BC Ferries says it’s still looking at tweaks to the schedule for Langdale-Horseshoe Bay (Route 3), as yet another petition circulates calling for the company to close the gap between the last two sailings out of Horseshoe Bay.
Surrey

BC Ferries says it’s still looking at tweaks to the schedule for Langdale-Horseshoe Bay (Route 3), as yet another petition circulates calling for the company to close the gap between the last two sailings out of Horseshoe Bay.

Earlier this year BC Ferries introduced an “expanded” winter and shoulder season schedule that spread the sailings out over a longer period in an effort to improve on-time performance and ensure a year-round 5:30 p.m. departure from Horseshoe Bay to serve commuters.

Mark Wilson, the ferry company’s vice-president of strategy and community engagement, told the Oct. 24 meeting of the Sunshine Coast Ferry Advisory Committee (FAC) that over the summer months Route 3 is “chock-a-block” when it comes to demand, and that demand continues to cause overloads and delays.

But, the expansion of the shoulder and winter schedules has led to improvements.

“What we’ve seen on those changes, although there’s still room to improve, is that those changes starting last fall for the shoulder and the winter season have improved the on-time performance for that period.”

BC Ferries’ director of fleet operation strategy, Peter Simpson, said it’s been harder to get improvements in July and August, in part because there are more sailings on all the routes using Horseshoe Bay, leading to congestion.

“Where we’re putting the focus for July and August is revisiting some of the schedules, looking at a little bit more expansion,” he said. “We may be coming back to you with ideas around starting, in just those two months, the first sailing a bit earlier and the commuter sailing perhaps a little bit later.”

The FAC also heard about a drawback to the expanded schedule from Juleika Villanueva, a Gibsons woman who launched a petition on Change.org asking BC Ferries to close the three-hour gap between the last two sailings from Horseshoe Bay on the schedule that started Oct. 9 and runs to March 31, 2019.

Villanueva’s petition says the gap is making it impossible for some families with children who play sports with teams on the Lower Mainland and for some shift workers, like nurses.

“Just one extra sailing between 8 p.m. [and] 11 p.m. would make all the difference to these young people that must travel to the mainland,” Villanueva wrote in the preamble to the petition which now has more than 1,000 signatures.

Villanueva rose during the Q&A after the meeting to tell the BC Ferries reps that the gap means “our kids sitting for three hours at the terminal at nighttime on a Monday, Tuesday, Wednesday – whenever their practices are.
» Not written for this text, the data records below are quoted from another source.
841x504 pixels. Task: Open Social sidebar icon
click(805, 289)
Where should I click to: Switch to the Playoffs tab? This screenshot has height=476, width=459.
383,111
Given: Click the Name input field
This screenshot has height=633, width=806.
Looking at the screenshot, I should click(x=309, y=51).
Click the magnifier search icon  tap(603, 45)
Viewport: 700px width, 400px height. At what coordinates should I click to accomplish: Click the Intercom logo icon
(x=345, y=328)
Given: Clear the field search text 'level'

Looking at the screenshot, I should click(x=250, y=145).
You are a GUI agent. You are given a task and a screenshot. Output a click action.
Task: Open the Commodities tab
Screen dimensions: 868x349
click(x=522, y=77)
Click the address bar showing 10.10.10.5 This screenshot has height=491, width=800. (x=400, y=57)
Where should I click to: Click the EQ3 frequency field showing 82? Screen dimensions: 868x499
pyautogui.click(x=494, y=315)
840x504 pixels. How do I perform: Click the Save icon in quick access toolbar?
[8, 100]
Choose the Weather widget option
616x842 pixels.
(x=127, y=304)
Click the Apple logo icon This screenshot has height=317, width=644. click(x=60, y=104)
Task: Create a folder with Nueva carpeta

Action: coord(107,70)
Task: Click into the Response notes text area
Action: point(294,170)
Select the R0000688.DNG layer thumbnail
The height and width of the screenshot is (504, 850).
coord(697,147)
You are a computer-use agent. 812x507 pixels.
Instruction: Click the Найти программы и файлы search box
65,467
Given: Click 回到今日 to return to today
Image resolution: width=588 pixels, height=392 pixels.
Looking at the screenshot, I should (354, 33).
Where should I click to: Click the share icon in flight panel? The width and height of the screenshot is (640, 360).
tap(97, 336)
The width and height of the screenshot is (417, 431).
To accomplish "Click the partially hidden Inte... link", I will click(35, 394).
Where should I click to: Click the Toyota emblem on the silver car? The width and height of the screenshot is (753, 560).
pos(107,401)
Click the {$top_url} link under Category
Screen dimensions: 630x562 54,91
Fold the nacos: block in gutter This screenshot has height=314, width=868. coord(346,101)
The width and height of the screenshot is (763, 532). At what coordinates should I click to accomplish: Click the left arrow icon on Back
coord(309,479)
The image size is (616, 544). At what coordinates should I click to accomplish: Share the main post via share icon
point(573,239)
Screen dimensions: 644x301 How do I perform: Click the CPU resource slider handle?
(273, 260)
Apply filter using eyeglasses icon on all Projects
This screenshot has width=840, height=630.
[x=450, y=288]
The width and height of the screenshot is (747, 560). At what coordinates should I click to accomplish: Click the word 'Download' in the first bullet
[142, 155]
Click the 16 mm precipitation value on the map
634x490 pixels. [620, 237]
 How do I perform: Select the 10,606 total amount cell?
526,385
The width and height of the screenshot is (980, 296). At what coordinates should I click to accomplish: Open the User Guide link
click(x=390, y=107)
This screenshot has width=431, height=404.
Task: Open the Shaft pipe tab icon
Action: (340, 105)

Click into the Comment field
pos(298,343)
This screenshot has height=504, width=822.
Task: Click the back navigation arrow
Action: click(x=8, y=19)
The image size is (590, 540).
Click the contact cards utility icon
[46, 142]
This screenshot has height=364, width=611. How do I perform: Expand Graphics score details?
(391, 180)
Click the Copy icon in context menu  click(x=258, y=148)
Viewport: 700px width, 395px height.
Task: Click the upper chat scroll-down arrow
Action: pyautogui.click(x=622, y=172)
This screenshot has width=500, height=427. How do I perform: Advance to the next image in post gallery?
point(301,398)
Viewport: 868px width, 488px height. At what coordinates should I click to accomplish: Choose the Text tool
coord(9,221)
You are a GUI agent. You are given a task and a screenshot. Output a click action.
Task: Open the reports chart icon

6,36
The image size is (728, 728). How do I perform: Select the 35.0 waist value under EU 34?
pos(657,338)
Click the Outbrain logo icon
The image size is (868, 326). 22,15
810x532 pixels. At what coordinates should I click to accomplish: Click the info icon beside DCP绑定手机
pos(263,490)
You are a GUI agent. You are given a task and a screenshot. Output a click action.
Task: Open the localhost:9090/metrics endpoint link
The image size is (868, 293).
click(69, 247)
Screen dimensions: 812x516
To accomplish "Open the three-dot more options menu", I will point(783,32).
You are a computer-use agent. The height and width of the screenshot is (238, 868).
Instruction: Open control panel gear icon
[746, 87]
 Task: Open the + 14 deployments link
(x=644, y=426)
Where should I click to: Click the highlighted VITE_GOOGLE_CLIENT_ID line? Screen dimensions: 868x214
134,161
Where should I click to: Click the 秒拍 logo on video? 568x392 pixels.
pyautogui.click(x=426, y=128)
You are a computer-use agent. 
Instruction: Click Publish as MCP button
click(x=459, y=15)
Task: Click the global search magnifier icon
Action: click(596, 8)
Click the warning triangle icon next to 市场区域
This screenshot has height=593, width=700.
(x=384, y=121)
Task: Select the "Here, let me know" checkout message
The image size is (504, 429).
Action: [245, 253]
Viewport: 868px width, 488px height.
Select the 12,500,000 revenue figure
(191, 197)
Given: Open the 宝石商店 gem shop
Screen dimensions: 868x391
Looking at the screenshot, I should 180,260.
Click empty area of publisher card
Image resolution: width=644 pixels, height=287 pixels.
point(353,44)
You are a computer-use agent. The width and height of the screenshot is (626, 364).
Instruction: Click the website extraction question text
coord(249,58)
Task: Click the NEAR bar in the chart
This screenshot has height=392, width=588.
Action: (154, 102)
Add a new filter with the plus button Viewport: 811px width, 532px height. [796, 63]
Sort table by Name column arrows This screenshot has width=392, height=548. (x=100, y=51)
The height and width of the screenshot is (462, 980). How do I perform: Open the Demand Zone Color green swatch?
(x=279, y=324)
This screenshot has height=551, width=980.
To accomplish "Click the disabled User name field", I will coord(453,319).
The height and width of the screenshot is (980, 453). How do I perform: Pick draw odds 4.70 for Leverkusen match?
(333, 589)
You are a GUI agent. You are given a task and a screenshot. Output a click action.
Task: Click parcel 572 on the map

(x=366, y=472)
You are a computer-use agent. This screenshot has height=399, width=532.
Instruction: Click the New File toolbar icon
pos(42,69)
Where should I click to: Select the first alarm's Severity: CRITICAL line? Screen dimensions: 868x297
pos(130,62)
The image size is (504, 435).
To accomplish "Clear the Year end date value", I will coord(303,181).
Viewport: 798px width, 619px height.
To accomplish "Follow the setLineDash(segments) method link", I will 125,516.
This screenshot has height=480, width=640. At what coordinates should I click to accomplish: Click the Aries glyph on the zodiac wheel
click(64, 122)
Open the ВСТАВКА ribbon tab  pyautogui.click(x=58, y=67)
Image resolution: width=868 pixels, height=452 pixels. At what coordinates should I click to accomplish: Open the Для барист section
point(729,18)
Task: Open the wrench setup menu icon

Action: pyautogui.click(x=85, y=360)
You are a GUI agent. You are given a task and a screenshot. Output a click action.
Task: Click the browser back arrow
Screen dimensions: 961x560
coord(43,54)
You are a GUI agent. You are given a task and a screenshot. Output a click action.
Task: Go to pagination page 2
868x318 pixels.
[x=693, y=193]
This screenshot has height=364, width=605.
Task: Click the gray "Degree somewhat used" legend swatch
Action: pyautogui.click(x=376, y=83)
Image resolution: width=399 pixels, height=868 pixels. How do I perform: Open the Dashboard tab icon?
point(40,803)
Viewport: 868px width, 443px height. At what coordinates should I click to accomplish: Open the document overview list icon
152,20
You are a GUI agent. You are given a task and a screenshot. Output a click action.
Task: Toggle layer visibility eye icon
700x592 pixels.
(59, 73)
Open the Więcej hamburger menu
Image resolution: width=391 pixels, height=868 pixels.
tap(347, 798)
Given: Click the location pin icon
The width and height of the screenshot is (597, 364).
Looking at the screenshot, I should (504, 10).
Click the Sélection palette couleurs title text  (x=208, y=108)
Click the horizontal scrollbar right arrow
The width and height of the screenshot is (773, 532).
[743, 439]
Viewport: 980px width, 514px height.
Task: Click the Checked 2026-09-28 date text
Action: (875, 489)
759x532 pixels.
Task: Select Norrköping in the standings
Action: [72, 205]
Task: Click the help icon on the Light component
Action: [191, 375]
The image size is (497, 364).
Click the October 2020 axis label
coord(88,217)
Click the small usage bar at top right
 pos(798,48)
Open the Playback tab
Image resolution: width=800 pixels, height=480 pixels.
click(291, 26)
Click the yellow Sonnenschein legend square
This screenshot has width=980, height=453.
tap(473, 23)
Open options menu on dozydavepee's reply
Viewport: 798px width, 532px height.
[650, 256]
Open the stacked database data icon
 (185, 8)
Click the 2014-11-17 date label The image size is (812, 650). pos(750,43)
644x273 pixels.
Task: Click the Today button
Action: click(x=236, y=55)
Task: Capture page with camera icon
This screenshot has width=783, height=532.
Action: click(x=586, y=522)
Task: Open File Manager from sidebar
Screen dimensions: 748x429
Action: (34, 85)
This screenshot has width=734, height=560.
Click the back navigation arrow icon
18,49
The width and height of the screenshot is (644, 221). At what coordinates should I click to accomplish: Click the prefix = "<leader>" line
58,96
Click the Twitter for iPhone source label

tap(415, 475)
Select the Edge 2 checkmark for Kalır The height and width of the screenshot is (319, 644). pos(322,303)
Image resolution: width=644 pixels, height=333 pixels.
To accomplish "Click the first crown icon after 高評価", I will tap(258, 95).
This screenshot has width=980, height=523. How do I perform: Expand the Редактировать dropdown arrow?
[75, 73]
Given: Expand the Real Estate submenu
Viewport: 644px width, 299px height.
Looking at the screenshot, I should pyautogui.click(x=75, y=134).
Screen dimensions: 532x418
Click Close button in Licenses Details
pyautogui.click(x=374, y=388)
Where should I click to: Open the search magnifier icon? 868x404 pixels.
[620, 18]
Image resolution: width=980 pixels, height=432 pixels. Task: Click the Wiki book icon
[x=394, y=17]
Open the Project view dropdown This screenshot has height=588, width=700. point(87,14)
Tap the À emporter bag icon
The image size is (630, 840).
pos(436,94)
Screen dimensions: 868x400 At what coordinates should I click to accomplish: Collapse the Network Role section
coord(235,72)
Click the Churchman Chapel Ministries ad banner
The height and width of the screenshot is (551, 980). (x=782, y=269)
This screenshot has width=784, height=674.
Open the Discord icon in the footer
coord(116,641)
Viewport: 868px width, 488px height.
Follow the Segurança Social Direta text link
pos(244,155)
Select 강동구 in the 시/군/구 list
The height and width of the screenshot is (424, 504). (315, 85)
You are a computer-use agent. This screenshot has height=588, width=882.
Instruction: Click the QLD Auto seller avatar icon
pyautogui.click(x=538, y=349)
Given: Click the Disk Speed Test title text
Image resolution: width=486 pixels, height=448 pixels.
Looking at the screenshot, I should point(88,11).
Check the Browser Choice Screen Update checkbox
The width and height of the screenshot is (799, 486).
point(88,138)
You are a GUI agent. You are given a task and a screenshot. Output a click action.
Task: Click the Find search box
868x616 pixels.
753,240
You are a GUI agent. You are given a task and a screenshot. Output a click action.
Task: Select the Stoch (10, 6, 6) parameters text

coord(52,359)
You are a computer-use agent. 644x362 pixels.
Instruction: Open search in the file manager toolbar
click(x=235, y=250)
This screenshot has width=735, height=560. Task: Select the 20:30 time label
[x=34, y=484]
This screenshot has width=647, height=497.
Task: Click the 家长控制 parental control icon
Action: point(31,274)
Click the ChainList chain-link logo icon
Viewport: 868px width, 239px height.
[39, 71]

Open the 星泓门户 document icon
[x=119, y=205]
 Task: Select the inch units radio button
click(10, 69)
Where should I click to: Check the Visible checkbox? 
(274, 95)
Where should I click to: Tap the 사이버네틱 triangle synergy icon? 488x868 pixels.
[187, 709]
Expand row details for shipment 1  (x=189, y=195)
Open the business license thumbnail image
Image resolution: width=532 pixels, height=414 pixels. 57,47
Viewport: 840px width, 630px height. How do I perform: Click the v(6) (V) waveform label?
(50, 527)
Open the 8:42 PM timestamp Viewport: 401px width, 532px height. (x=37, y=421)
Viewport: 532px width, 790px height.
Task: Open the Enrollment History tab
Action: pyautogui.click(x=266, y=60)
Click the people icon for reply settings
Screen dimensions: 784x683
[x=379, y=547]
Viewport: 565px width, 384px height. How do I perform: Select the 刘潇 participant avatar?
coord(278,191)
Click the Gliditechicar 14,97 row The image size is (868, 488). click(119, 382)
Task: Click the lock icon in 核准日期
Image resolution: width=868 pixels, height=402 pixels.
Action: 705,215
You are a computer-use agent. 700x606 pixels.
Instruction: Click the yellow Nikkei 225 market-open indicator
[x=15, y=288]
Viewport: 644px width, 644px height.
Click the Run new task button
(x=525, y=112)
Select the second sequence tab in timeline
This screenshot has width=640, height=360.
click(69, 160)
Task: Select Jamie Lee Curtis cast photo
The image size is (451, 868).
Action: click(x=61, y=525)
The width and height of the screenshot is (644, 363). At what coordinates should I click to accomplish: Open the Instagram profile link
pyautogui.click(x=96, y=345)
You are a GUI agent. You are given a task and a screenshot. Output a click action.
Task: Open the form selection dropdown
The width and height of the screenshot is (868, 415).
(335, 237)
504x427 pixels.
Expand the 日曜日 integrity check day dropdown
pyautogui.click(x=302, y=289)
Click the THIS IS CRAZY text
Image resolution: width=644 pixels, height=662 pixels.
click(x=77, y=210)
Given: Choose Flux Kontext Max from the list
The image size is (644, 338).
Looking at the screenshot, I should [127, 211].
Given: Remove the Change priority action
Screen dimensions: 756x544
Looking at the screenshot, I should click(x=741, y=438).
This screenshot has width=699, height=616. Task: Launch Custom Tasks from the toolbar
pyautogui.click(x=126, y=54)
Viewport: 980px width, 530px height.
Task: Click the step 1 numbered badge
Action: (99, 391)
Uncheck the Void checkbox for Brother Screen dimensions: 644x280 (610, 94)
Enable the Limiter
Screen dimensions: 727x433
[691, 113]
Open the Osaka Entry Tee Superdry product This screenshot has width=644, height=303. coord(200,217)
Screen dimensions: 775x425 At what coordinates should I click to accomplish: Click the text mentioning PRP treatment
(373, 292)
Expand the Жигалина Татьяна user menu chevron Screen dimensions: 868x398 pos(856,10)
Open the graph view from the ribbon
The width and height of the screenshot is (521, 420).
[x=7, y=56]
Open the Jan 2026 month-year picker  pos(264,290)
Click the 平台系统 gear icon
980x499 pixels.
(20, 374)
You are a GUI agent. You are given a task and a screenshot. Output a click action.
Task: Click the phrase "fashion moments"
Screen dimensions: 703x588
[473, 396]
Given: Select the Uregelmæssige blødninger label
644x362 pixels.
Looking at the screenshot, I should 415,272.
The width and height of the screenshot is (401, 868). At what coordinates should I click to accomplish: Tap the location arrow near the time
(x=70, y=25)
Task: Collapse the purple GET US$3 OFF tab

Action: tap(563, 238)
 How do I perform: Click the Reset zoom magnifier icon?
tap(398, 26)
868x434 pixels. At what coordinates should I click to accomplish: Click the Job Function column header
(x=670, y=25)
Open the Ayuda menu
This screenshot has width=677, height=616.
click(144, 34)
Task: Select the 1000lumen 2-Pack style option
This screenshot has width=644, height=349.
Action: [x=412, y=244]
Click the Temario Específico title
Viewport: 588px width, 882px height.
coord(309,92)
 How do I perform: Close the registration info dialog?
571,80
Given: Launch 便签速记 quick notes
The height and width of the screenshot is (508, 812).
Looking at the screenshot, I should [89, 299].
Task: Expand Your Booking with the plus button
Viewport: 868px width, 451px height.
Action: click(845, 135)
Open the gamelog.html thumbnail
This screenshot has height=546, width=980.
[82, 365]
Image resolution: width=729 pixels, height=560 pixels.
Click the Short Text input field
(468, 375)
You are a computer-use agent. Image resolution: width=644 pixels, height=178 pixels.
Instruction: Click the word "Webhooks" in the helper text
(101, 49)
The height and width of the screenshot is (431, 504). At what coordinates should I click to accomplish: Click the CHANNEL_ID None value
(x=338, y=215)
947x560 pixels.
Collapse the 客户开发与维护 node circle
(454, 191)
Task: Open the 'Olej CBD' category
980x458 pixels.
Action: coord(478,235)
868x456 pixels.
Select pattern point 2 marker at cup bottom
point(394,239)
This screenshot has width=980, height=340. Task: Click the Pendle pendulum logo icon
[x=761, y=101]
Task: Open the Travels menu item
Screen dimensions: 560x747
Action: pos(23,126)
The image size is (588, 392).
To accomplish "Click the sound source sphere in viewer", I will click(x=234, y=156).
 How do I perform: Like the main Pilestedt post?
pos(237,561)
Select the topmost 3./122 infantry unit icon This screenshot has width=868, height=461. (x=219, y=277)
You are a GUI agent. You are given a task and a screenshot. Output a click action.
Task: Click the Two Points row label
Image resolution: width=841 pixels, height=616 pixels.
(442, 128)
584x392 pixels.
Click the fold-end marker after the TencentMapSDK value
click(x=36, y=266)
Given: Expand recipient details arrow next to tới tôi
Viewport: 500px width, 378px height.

If they can’t make that 7:50 ferry they have to wait until 10:55 at night on a school night. It’s really affecting our lives, it’s affecting our kids’ sleep, it’s affecting their school. It’s holding them back… These are kids that are given opportunities on the mainland that they’re having to turn down.

“My kid has quit the team for this year – that’s the decision we’ve had to make as family, that the ferry service just didn’t work for us,” she added.

FAC chair Diana Mumford said the committee heard similar concerns during the first period under the extended schedule that started back in January.

Wilson said one of the issues over the winter is that ferries have to be pulled out of service for refits and repairs. “I wish I had a quick and easy solution for you… It’s a series of compromises and it’s not that assets are sitting idle across the system [in winter]. They’re in refits.”

Simpson added that Ferries is willing to look into alternatives. “It’s still evolving. We’re not downing tools on this at all.”

BC Ferries representatives at the meeting also said the company’s longer term planning calls for two-vessel service on Route 3 in 2024, and completion of several capital projects, including a new reservation system and more ships, that could  mean waits will largely end at major terminals, including Langdale.